I have so many wonderful memories of my granddaddy, but one of my favorites is coming to my grandparents' house after school to find him fishing on the wall at their house. I would go down and sit beside him and we'd talk for a while. He would tell me stories of family members, friends, and people in the community. He knew everyone's name and he knew the date of every birth, death, marriage, or event that had occurred. He would talk to me about my day and sometimes he would just tease me. He loved to "aggravate" as he'd say, and I lost my nose quite often to him. Fortunately, he always put it back. But during those times and the thousands of others he would sit and talk to me, he was teaching me important lessons.

My grandaddy taught me to love my family. He believed you stood by your family and that you loved and cared for them without judgment. This extended to the community as well. He would say, "you can't judge someone for their actions because you haven't walked in their shoes." He believed in helping people when they needed help. he told me not too long ago, that he always tried to treat everyone "fairly", but I told him that he had been much more than just "fair". Everywhere I go, when someone learns that I am Ben Edd Scandlyn's granddaughter I hear what a wonderful man he was and often the specific impact he had on their lives.

My granddaddy taught me to love and cherish life. He loved being alive, being with his family, laughing, having fun, and to be around children. He told me that children made a family complete. My granddaddy taught me to love and trust to the Lord and to be faithful to my church. I am comforted today knowing he is healthy and happy in Heaven.

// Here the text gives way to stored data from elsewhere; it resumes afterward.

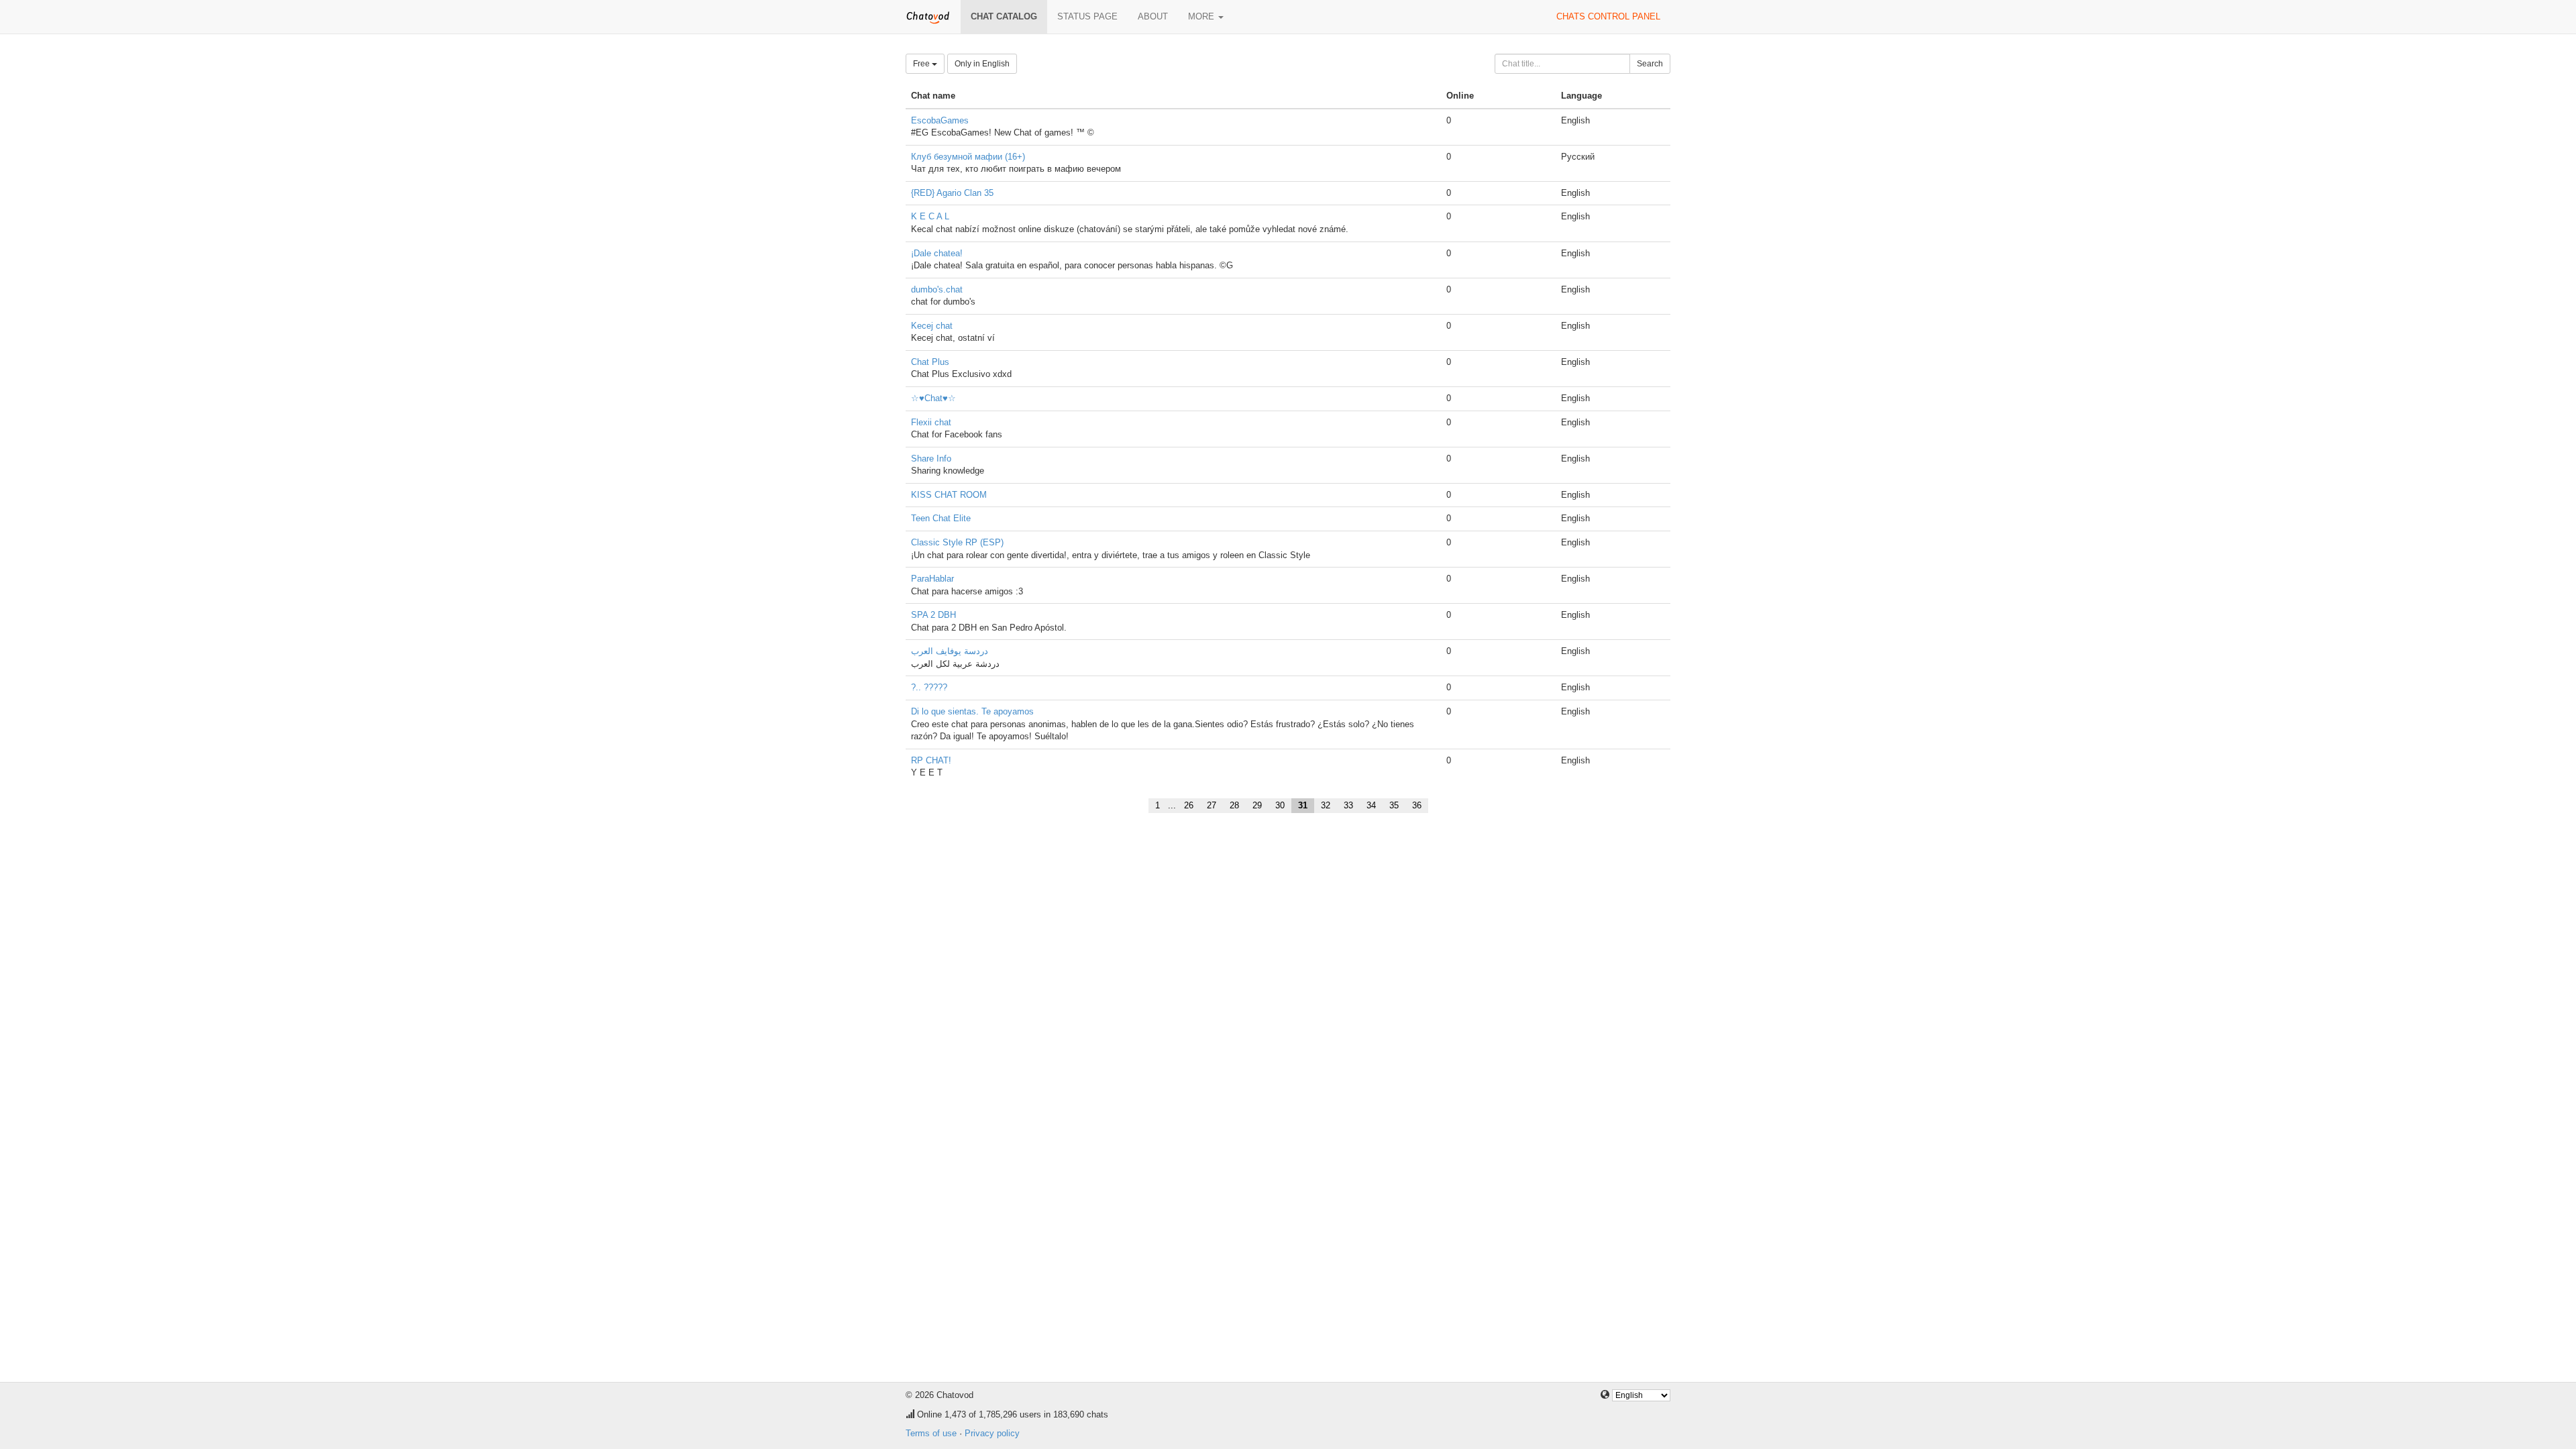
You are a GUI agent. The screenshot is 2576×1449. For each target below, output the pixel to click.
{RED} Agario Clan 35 (952, 193)
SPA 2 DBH (933, 615)
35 (1394, 805)
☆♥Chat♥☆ (933, 398)
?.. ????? (929, 687)
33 (1348, 805)
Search (1650, 63)
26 (1188, 805)
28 (1234, 805)
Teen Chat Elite (941, 518)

I am proud to be Ben Edd Scandlyn's granddaughter. I am thankful for all of the stories and lessons he shared with me. I will pass those on to my children and I know he will live on through them, but above all else, to me, he was my GRANDDADDY.

He was a constant in my life. I always knew where to find him and what I would find when I did. To me, he is a flannel shirt against my cheek, irish spring soap, a wooden cane, a scratchy gray beard against my lips, a cool hand on my face. he is the taste of watermelon in the warm sun, cold coca-cola out of a glass bottle, "old-time" hymns sung from a green church pew. He is the soil of his garden under my bare feet, the ripple of the lake in the glittering sun, the rustle of a breeze through the fall leaves. He is the roots of my life and I am who I am today partly because I am Ben Edd Scandlyn's granddaughter.

I love you granddaddy, and I miss you so.